A brief digression now: a sidebar in my discussion of weasels in Vermont.
Consider the painting above and the two splendid subjects it portrays—one a paragon of the species Homo sapiens, the other of Mustela erminia.
At some point around 1490, Leonardo da Vinci painted this portrait of Cecilia Gallerani, a young Milanese noblewoman. Cecilia was fifteen or sixteen years old when she sat for Leonardo. Hailing from a family affiliated with Leonardo’s patron, Ludovico Sforza, the Duke of Milan, Cecilia was Sforza’s mistress. She may have been pregnant at the time of her sitting for this portrait; in May of 1491, the Duke acknowledged that Cecilia had borne his son. The ermine she holds is symbolically resonant in terms of her relationship with the duke: first, because the Sforza family crest included an ermine among its heraldic elements; and second, because during the Italian Renaissance, the weasel was associated with pregnancy.

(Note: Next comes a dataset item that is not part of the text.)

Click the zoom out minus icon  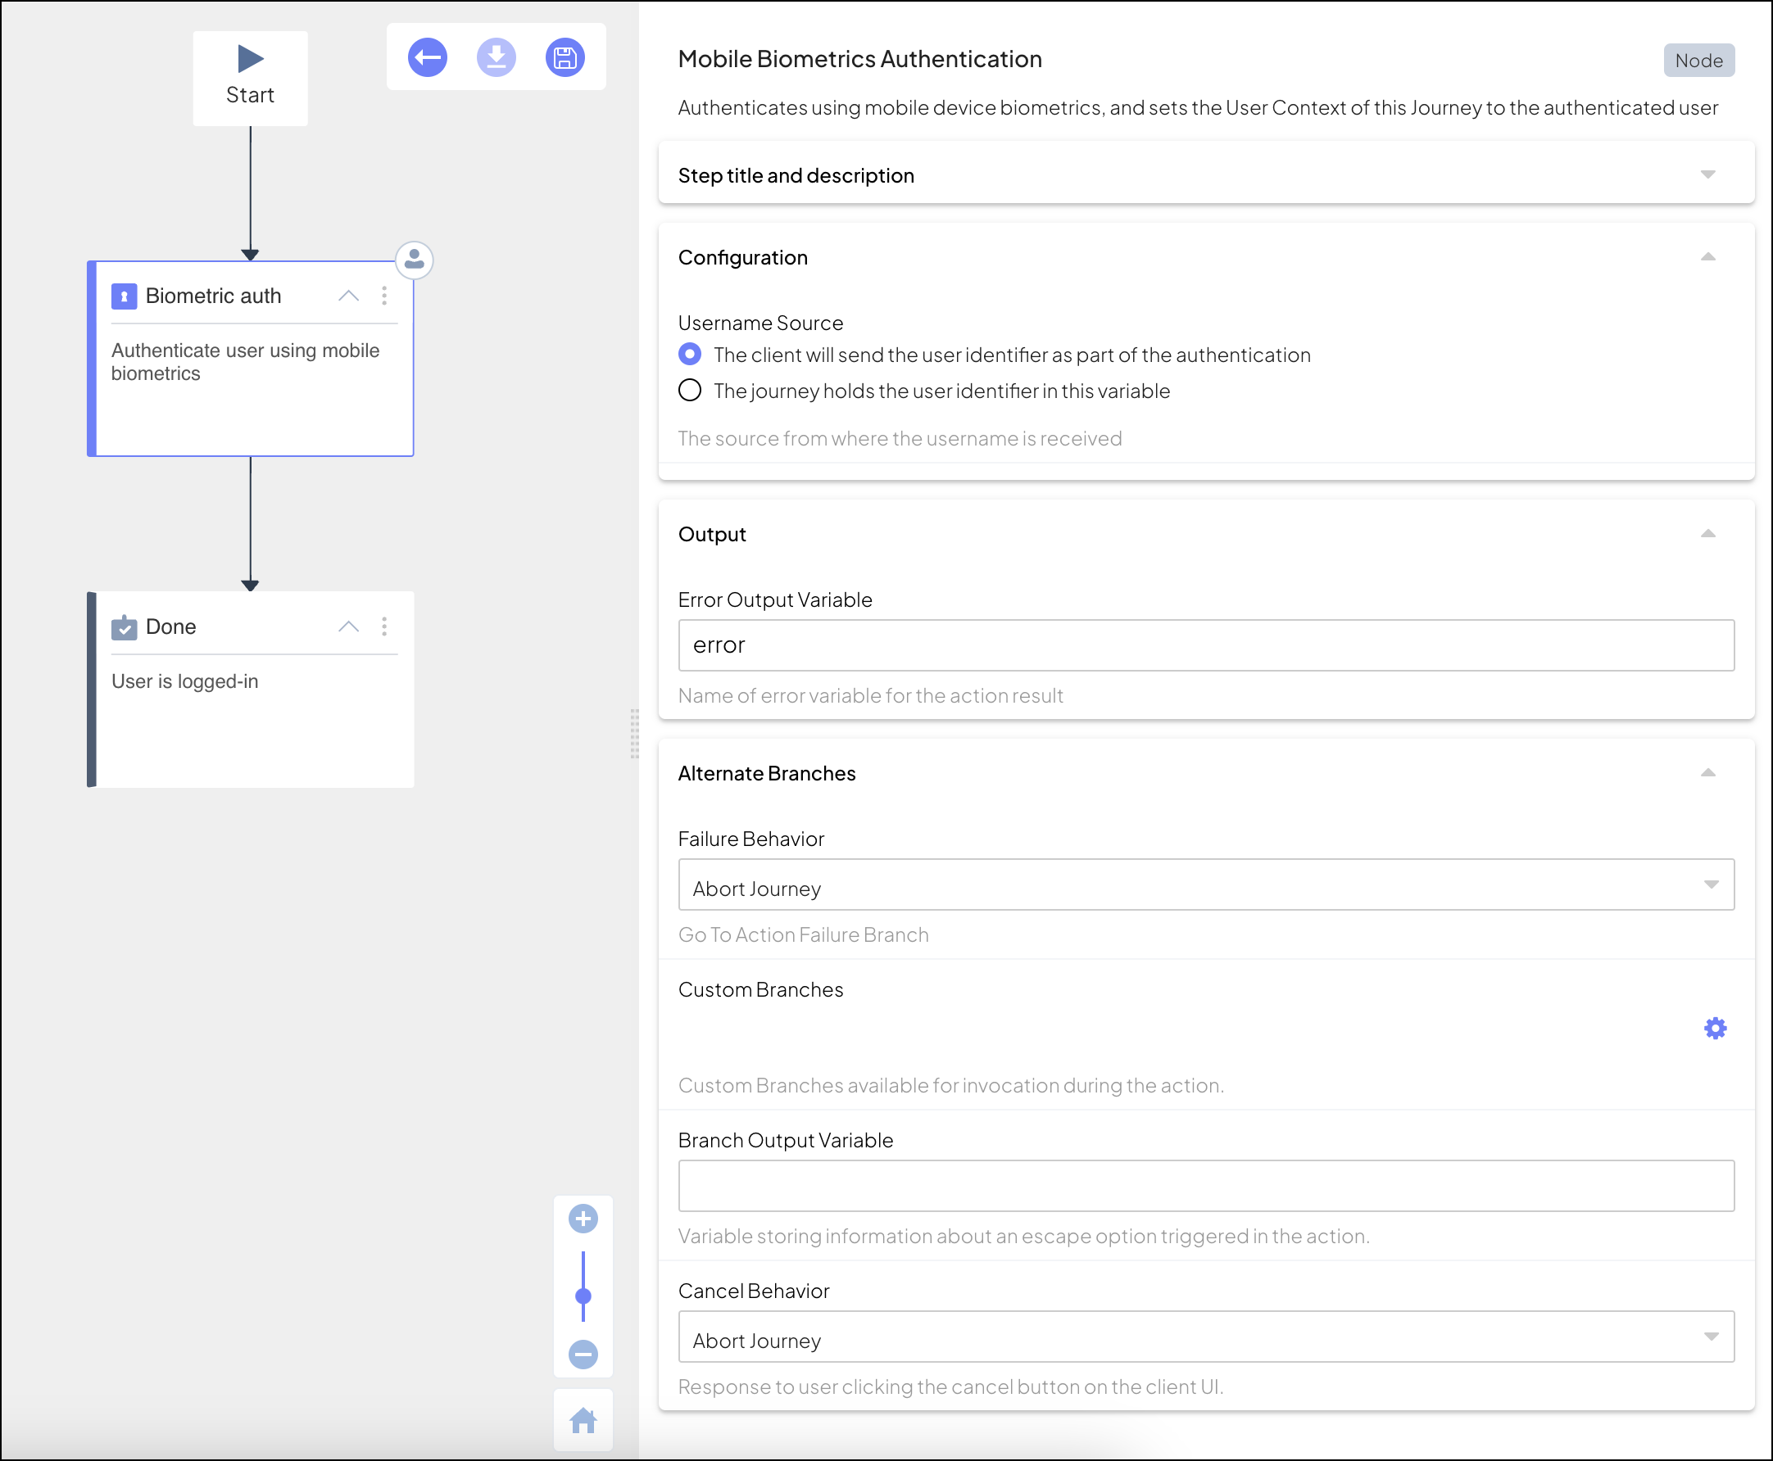pos(583,1354)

In any case, “Lady with an Ermine” is a remarkable portrait, as beautiful in its own way as Leonardo’s painting of Lisa Gherardini, the subject of “La Gioconda,” the Mona Lisa, and as serene and enigmatic.
And the ermine? His or her name has been lost in the mists of time. All we know is that Cecilia had to settle for being Leonardo’s second-most famous model, while the critter in her arms goes down to posterity as the most famous weasel in history.